History of the Abbey

The first known record of the Abbey dates from 793AD when King Offa founded a Benedictine Monastery on the site of Alban's death. It would have been built of wattle and daub and served until Paul de Caen was appointed Abbot in 1077 after the Norman Conquest. He set about reforming the Abbey using bricks recycled from the old Roman town. He rebuilt it adding a library and a school whose best known pupil, born in Bedmond, became the only English Pope: Adrian IV. The new building was lime-washed and highly visible for approaching pilgrims. Some Totternhoe stone complemented the red bricks but it was too soft for external use.

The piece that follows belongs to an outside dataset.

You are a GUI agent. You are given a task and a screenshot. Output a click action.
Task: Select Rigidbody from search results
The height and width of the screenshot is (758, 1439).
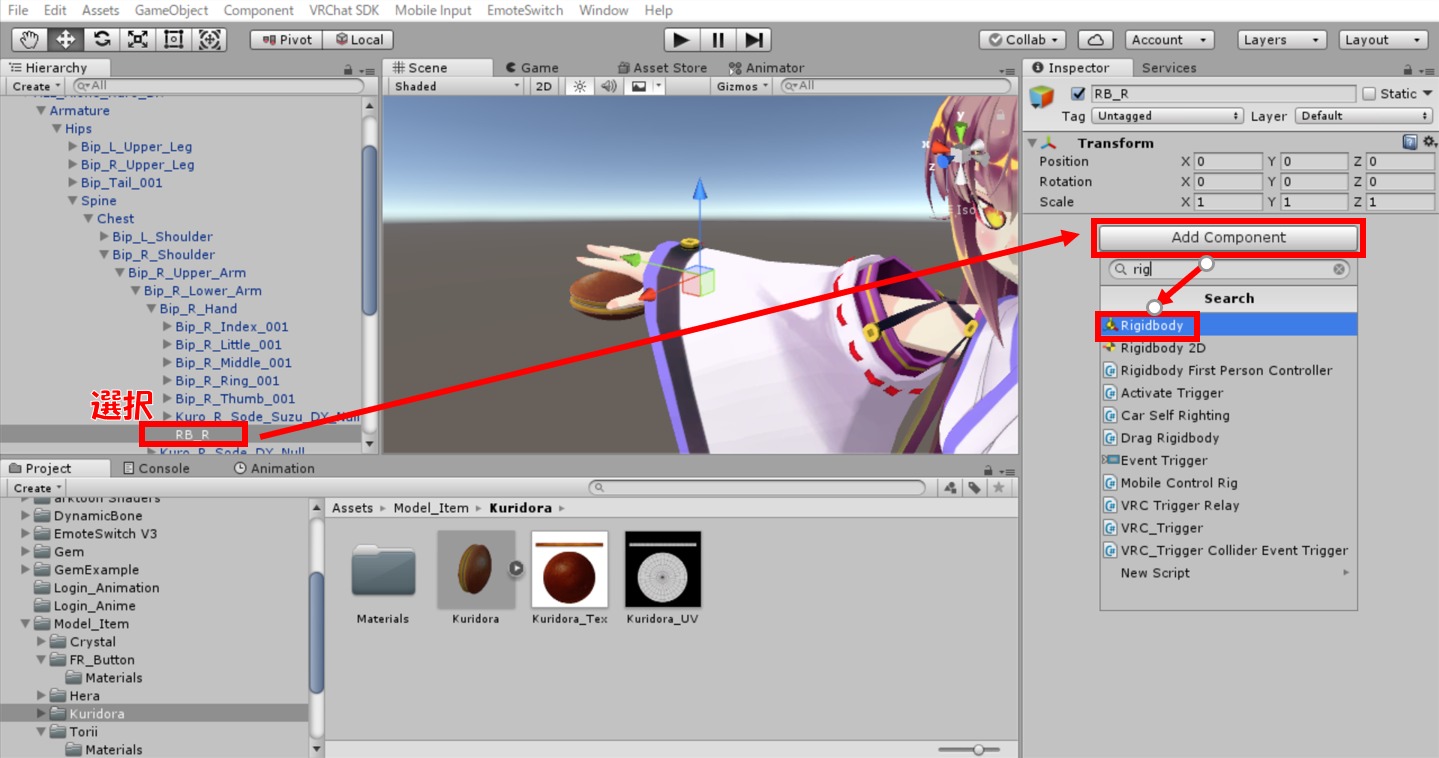click(x=1151, y=325)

The Black Death, which is now thought to have been Ebola, reduced the population of the monastery to thirty-two monks but the community carried on until the monasteries were closed by King Henry VIII in 1539. Cardinal Wolsey emptied the treasury and much of the buildings fell into ruin. The Mayor and Corporation bought the Abbey Church for use as the parish church. The school moved into the Lady Chapel and the surviving gateway became a prison. The hungry prisoners used to lower their shoes down on a string to relatives who would put food in them giving rise to the saying 'living on a shoe string.'

Restoration

Photo:This drawing from 1805 shows the state of disrepair

This drawing from 1805 shows the state of disrepair

wikipedia

Photo:The West front in 1856 - after a further collapse

The West front in 1856 - after a further collapse

St Albans Observer, 2005

 

The church gradually fell into disrepair. Attempts were made to patch up sections but by the end of the 18th century the only area fit for public use was beneath the tower. The west end crashed down in 1825 revealing the poor state of the building. Under the auspices of architect George Gilbert Scott great changes were made from 1856.

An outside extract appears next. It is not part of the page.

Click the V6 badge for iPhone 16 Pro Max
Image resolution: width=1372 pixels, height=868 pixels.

Then in 1870 a crisis occurred when one morning the tower cracked and began to sink in one corner. Investigations revealed that it had no foundation. The craftsmen from Miskin builders spent three days working twenty-four hours non-stop to prevent it from collapsing. The south side of the nave was sinking and needed to be jacked up until it could be underpinned.

As the man with the money, Lord Grimthorpe a lawyer and amateur architect, was able to persuade the Bishop to demolish and rebuild rather than restore the medieval buildings. He replaced John of Wheathampstead's perpendicular east window with what Jane described as an elephantine Gothic one and incorporated the present rose window in the north transept. His worst crime is recognised as the alterations to the west end of the nave where he destroyed the perpendicular work and replaced it with the present Early English facade.

The building today

Photo:The Nave

The Nave

┬ęSt Albans Cathedral

Jane took us through the west door into the longest nave in England and explained that some of the original pillars had fallen down and been replaced by those in the Gothic style which is why the sides do not match. The old pillars look massive but a cross section through them reveals that they are filled with rubble. But surprisingly the largest one has a spiral staircase to give access to the higher levels.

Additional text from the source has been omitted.